Locate the line bearing "Where should I" in the material below, then reproduce it and each following line up to and including the line bearing "Choose the Frame tool".

===== Record extracts =====

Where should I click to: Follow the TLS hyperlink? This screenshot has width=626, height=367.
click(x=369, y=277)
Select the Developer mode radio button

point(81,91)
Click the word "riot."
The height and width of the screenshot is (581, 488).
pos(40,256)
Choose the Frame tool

=====
===== Record extracts =====

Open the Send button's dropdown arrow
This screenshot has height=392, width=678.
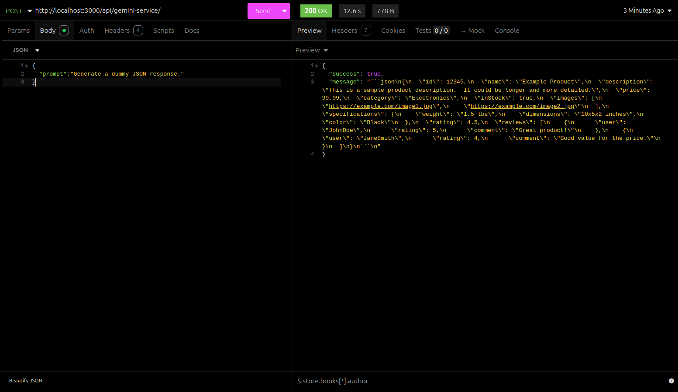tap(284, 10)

=====

**Completed task**
Where should I click to: Follow the TLS hyperlink? This screenshot has width=626, height=367.
click(x=369, y=277)
Select the Developer mode radio button

point(81,91)
Click the word "riot."
The height and width of the screenshot is (581, 488).
pos(40,256)
Choose the Frame tool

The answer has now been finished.